━━ Data provided ━━
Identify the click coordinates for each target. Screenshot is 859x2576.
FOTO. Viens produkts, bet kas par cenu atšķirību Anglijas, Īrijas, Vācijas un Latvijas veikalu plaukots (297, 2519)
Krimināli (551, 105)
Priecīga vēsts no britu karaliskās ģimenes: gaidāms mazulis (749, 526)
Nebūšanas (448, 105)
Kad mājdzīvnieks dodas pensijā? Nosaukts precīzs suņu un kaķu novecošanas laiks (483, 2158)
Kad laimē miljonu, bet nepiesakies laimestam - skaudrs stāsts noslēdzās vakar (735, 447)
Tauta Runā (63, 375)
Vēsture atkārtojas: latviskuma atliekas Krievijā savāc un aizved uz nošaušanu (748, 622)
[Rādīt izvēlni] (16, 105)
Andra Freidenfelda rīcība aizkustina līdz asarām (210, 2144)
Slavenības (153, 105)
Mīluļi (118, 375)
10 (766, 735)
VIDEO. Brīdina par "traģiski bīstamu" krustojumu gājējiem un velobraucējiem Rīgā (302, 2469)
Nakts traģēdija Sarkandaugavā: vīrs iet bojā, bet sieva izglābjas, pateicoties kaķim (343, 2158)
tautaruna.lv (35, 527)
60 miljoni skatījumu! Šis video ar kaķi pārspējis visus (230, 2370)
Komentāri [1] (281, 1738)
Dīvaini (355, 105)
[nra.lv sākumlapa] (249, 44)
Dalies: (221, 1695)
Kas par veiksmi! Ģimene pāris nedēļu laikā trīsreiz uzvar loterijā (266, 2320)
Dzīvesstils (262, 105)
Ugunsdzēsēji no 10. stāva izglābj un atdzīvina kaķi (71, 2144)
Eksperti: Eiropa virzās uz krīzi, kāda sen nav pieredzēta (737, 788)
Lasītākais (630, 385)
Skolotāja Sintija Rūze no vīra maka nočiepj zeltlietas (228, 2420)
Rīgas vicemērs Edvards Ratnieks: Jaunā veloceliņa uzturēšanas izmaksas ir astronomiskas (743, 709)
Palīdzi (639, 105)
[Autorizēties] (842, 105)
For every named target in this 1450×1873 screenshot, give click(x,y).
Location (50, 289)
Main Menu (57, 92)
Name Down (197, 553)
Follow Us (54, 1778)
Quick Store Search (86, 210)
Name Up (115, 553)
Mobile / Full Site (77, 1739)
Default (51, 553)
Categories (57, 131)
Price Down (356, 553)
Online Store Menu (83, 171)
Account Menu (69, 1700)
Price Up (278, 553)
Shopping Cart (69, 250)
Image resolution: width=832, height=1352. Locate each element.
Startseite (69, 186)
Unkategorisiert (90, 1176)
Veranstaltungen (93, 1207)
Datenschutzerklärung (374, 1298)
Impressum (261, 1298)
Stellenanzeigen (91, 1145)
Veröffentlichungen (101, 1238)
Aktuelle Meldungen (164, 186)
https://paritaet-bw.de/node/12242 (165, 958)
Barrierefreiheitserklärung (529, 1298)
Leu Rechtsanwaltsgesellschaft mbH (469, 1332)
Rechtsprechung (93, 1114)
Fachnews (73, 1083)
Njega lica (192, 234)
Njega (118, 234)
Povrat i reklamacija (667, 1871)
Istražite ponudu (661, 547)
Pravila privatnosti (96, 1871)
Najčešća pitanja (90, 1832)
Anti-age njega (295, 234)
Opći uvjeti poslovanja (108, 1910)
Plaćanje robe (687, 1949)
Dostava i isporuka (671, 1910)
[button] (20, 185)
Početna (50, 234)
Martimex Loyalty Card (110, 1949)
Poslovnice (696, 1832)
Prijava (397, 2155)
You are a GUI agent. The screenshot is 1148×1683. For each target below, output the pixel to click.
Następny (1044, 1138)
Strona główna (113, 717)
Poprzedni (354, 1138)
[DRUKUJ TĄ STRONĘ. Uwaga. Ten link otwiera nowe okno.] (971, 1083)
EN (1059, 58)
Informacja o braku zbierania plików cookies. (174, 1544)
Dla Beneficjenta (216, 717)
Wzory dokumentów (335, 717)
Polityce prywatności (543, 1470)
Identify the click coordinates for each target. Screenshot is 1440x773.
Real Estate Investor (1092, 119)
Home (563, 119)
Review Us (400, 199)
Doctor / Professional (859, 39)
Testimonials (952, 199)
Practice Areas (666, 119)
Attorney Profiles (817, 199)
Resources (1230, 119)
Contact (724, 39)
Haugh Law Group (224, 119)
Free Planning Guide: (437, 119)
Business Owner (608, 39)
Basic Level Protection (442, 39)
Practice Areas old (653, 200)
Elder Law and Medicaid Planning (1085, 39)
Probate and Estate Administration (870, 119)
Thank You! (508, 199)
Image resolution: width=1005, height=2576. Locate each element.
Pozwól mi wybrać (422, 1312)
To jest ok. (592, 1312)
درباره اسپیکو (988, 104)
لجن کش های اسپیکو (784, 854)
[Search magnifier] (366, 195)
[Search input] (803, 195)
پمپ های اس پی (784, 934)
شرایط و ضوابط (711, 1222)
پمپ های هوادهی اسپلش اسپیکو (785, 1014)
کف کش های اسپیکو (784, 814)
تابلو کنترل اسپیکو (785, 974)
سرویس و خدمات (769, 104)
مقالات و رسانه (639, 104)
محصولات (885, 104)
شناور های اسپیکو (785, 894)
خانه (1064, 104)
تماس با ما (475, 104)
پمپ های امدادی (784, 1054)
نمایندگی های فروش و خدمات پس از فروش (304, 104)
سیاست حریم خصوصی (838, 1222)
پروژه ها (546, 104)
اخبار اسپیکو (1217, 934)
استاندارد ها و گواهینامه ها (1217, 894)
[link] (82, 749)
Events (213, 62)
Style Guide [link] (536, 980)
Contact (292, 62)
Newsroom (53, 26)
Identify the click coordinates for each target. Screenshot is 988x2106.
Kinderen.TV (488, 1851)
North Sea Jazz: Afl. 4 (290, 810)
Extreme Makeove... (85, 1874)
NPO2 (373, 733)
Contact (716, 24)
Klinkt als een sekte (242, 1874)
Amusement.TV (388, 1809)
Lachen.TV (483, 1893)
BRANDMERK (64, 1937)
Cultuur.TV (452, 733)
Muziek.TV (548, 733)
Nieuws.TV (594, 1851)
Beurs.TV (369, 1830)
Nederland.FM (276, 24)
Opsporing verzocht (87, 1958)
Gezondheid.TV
━━━
Please copy all the records above again, swapping "Shopping Cart" for "Basket" and leaving everything else unchanged.

Identify the click coordinates for each target. Screenshot is 859x2576.
FOTO. Viens produkts, bet kas par cenu atšķirību Anglijas, Īrijas, Vācijas un Latvijas veikalu plaukots (297, 2519)
Krimināli (551, 105)
Priecīga vēsts no britu karaliskās ģimenes: gaidāms mazulis (749, 526)
Nebūšanas (448, 105)
Kad mājdzīvnieks dodas pensijā? Nosaukts precīzs suņu un kaķu novecošanas laiks (483, 2158)
Kad laimē miljonu, bet nepiesakies laimestam - skaudrs stāsts noslēdzās vakar (735, 447)
Tauta Runā (63, 375)
Vēsture atkārtojas: latviskuma atliekas Krievijā savāc un aizved uz nošaušanu (748, 622)
[Rādīt izvēlni] (16, 105)
Andra Freidenfelda rīcība aizkustina līdz asarām (210, 2144)
Slavenības (153, 105)
Mīluļi (118, 375)
10 (766, 735)
VIDEO. Brīdina par "traģiski bīstamu" krustojumu gājējiem un velobraucējiem Rīgā (302, 2469)
Nakts traģēdija Sarkandaugavā: vīrs iet bojā, bet sieva izglābjas, pateicoties kaķim (343, 2158)
tautaruna.lv (35, 527)
60 miljoni skatījumu! Šis video ar kaķi pārspējis visus (230, 2370)
Komentāri [1] (281, 1738)
Dīvaini (355, 105)
[nra.lv sākumlapa] (249, 44)
Dalies: (221, 1695)
Kas par veiksmi! Ģimene pāris nedēļu laikā trīsreiz uzvar loterijā (266, 2320)
Dzīvesstils (262, 105)
Ugunsdzēsēji no 10. stāva izglābj un atdzīvina kaķi (71, 2144)
Eksperti: Eiropa virzās uz krīzi, kāda sen nav pieredzēta (737, 788)
Lasītākais (630, 385)
Skolotāja Sintija Rūze no vīra maka nočiepj zeltlietas (228, 2420)
Rīgas vicemērs Edvards Ratnieks: Jaunā veloceliņa uzturēšanas izmaksas ir astronomiskas (743, 709)
Palīdzi (639, 105)
[Autorizēties] (842, 105)
For every named target in this 1450×1873 screenshot, give click(x,y).
Location (50, 289)
Main Menu (57, 92)
Name Down (197, 553)
Follow Us (54, 1778)
Quick Store Search (86, 210)
Name Up (115, 553)
Mobile / Full Site (77, 1739)
Default (51, 553)
Categories (57, 131)
Price Down (356, 553)
Online Store Menu (83, 171)
Account Menu (69, 1700)
Price Up (278, 553)
Basket (69, 250)
Image resolution: width=832, height=1352. Locate each element.
Startseite (69, 186)
Unkategorisiert (90, 1176)
Veranstaltungen (93, 1207)
Datenschutzerklärung (374, 1298)
Impressum (261, 1298)
Stellenanzeigen (91, 1145)
Veröffentlichungen (101, 1238)
Aktuelle Meldungen (164, 186)
https://paritaet-bw.de/node/12242 (165, 958)
Barrierefreiheitserklärung (529, 1298)
Leu Rechtsanwaltsgesellschaft mbH (469, 1332)
Rechtsprechung (93, 1114)
Fachnews (73, 1083)
Njega lica (192, 234)
Njega (118, 234)
Povrat i reklamacija (667, 1871)
Istražite ponudu (661, 547)
Pravila privatnosti (96, 1871)
Najčešća pitanja (90, 1832)
Anti-age njega (295, 234)
Opći uvjeti poslovanja (108, 1910)
Plaćanje robe (687, 1949)
Dostava i isporuka (671, 1910)
[button] (20, 185)
Početna (50, 234)
Martimex Loyalty Card (110, 1949)
Poslovnice (696, 1832)
Prijava (397, 2155)
You are a GUI agent. The screenshot is 1148×1683. For each target below, output the pixel to click.
Następny (1044, 1138)
Strona główna (113, 717)
Poprzedni (354, 1138)
[DRUKUJ TĄ STRONĘ. Uwaga. Ten link otwiera nowe okno.] (971, 1083)
EN (1059, 58)
Informacja o braku zbierania plików cookies. (174, 1544)
Dla Beneficjenta (216, 717)
Wzory dokumentów (335, 717)
Polityce prywatności (543, 1470)
Identify the click coordinates for each target. Screenshot is 1440x773.
Real Estate Investor (1092, 119)
Home (563, 119)
Review Us (400, 199)
Doctor / Professional (859, 39)
Testimonials (952, 199)
Practice Areas (666, 119)
Attorney Profiles (817, 199)
Resources (1230, 119)
Contact (724, 39)
Haugh Law Group (224, 119)
Free Planning Guide: (437, 119)
Business Owner (608, 39)
Basic Level Protection (442, 39)
Practice Areas old (653, 200)
Elder Law and Medicaid Planning (1085, 39)
Probate and Estate Administration (870, 119)
Thank You! (508, 199)
Image resolution: width=1005, height=2576. Locate each element.
Pozwól mi wybrać (422, 1312)
To jest ok. (592, 1312)
درباره اسپیکو (988, 104)
لجن کش های اسپیکو (784, 854)
[Search magnifier] (366, 195)
[Search input] (803, 195)
پمپ های اس پی (784, 934)
شرایط و ضوابط (711, 1222)
پمپ های هوادهی اسپلش اسپیکو (785, 1014)
کف کش های اسپیکو (784, 814)
تابلو کنترل اسپیکو (785, 974)
سرویس و خدمات (769, 104)
مقالات و رسانه (639, 104)
محصولات (885, 104)
شناور های اسپیکو (785, 894)
خانه (1064, 104)
تماس با ما (475, 104)
پمپ های امدادی (784, 1054)
نمایندگی های فروش و خدمات پس از فروش (304, 104)
سیاست حریم خصوصی (838, 1222)
پروژه ها (546, 104)
اخبار اسپیکو (1217, 934)
استاندارد ها و گواهینامه ها (1217, 894)
[link] (82, 749)
Events (213, 62)
Style Guide [link] (536, 980)
Contact (292, 62)
Newsroom (53, 26)
Identify the click coordinates for each target. Screenshot is 988x2106.
Kinderen.TV (488, 1851)
North Sea Jazz: Afl. 4 (290, 810)
Extreme Makeove... (85, 1874)
NPO2 (373, 733)
Contact (716, 24)
Klinkt als een sekte (242, 1874)
Amusement.TV (388, 1809)
Lachen.TV (483, 1893)
BRANDMERK (64, 1937)
Cultuur.TV (452, 733)
Muziek.TV (548, 733)
Nieuws.TV (594, 1851)
Beurs.TV (369, 1830)
Nederland.FM (276, 24)
Opsporing verzocht (87, 1958)
Gezondheid.TV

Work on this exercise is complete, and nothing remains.